* [Data supplied]:
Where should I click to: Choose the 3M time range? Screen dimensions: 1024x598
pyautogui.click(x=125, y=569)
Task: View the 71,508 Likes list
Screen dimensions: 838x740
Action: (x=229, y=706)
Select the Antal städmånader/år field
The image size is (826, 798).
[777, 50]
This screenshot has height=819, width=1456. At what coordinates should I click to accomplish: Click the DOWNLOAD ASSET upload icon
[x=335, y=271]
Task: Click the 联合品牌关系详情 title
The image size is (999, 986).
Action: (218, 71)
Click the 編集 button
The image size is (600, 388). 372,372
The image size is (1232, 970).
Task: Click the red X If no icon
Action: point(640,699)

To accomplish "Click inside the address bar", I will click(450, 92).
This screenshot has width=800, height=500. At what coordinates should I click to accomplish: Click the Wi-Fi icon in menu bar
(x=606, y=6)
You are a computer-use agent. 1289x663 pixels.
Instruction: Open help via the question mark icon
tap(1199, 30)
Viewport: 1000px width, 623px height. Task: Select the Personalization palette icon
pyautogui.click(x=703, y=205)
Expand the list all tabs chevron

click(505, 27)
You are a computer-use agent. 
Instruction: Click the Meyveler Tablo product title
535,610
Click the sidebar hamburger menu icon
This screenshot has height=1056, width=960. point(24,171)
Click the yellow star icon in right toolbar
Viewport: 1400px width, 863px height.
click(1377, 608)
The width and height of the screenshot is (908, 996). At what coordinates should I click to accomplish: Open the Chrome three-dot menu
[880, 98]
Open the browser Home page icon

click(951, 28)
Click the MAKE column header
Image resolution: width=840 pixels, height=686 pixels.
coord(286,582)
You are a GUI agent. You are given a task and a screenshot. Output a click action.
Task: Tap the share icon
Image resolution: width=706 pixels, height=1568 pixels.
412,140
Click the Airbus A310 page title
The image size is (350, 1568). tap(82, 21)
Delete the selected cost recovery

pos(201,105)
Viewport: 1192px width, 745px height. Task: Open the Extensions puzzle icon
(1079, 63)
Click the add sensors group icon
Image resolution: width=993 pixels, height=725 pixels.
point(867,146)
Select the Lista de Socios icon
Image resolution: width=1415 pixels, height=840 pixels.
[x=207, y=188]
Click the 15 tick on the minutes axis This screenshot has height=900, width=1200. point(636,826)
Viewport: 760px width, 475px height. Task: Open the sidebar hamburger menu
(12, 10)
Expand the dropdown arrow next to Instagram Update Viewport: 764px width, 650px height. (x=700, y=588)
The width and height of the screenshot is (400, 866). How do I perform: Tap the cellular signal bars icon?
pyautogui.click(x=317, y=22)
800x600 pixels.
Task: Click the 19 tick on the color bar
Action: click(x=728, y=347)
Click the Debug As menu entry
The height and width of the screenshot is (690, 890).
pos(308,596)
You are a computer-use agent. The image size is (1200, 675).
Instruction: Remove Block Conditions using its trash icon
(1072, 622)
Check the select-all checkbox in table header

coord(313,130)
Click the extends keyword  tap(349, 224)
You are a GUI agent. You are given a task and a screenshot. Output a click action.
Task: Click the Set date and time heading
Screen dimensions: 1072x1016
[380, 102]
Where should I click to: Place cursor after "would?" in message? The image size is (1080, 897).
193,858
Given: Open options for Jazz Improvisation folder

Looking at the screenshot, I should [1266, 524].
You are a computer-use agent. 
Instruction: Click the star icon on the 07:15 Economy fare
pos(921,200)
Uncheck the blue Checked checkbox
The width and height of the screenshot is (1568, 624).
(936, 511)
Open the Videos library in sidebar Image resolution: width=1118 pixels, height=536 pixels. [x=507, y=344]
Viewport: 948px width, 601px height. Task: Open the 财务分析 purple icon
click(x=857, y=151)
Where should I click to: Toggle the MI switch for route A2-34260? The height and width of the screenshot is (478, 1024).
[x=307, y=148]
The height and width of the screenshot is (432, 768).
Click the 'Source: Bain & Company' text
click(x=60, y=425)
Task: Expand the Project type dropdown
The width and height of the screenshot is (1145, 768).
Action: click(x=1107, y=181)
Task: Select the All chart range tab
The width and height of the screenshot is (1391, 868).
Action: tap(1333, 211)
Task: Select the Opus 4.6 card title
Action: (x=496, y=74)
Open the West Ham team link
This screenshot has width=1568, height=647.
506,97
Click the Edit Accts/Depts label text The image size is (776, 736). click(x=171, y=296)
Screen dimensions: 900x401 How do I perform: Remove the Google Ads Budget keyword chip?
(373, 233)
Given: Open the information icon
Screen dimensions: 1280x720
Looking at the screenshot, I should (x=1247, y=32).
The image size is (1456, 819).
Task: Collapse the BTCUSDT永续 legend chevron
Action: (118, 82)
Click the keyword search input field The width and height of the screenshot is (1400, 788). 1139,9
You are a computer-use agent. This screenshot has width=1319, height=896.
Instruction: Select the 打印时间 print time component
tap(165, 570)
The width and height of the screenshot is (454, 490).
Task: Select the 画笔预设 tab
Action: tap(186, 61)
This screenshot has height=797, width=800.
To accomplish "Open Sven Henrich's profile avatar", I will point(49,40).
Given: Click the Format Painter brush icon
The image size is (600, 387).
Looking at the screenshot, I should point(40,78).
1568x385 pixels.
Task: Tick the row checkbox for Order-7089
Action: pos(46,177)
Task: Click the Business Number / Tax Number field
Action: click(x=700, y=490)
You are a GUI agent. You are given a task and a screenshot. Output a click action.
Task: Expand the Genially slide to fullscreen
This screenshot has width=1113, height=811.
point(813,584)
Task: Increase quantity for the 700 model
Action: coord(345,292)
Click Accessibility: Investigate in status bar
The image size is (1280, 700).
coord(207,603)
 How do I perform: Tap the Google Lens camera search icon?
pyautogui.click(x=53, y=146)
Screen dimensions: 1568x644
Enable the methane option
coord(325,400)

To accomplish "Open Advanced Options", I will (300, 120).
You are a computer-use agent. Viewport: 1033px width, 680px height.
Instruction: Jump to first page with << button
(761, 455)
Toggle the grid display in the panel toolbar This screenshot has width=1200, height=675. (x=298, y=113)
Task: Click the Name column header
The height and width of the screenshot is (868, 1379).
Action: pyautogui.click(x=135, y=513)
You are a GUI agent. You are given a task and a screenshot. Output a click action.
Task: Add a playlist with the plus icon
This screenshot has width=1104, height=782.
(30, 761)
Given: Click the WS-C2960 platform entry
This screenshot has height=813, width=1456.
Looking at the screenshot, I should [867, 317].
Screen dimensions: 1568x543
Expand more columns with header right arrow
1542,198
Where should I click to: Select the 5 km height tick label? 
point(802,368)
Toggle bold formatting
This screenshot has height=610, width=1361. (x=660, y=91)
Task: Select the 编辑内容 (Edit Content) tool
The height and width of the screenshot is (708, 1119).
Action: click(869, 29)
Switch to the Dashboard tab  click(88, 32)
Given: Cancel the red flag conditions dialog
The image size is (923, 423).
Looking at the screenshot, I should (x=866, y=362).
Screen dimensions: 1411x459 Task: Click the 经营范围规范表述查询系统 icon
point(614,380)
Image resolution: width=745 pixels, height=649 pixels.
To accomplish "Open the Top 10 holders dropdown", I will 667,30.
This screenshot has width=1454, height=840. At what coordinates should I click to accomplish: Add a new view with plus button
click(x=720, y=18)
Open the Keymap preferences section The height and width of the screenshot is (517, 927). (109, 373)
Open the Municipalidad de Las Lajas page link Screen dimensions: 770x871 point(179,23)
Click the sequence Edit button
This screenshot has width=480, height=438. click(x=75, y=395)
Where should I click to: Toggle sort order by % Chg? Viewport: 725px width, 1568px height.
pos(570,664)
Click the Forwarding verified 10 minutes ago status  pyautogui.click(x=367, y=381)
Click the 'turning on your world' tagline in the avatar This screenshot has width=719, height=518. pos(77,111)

* [Task description]: Counting only lines that contain the string "toolbar", say how many appear in the listing above, with the number as the entire reply.

* [Your response]: 2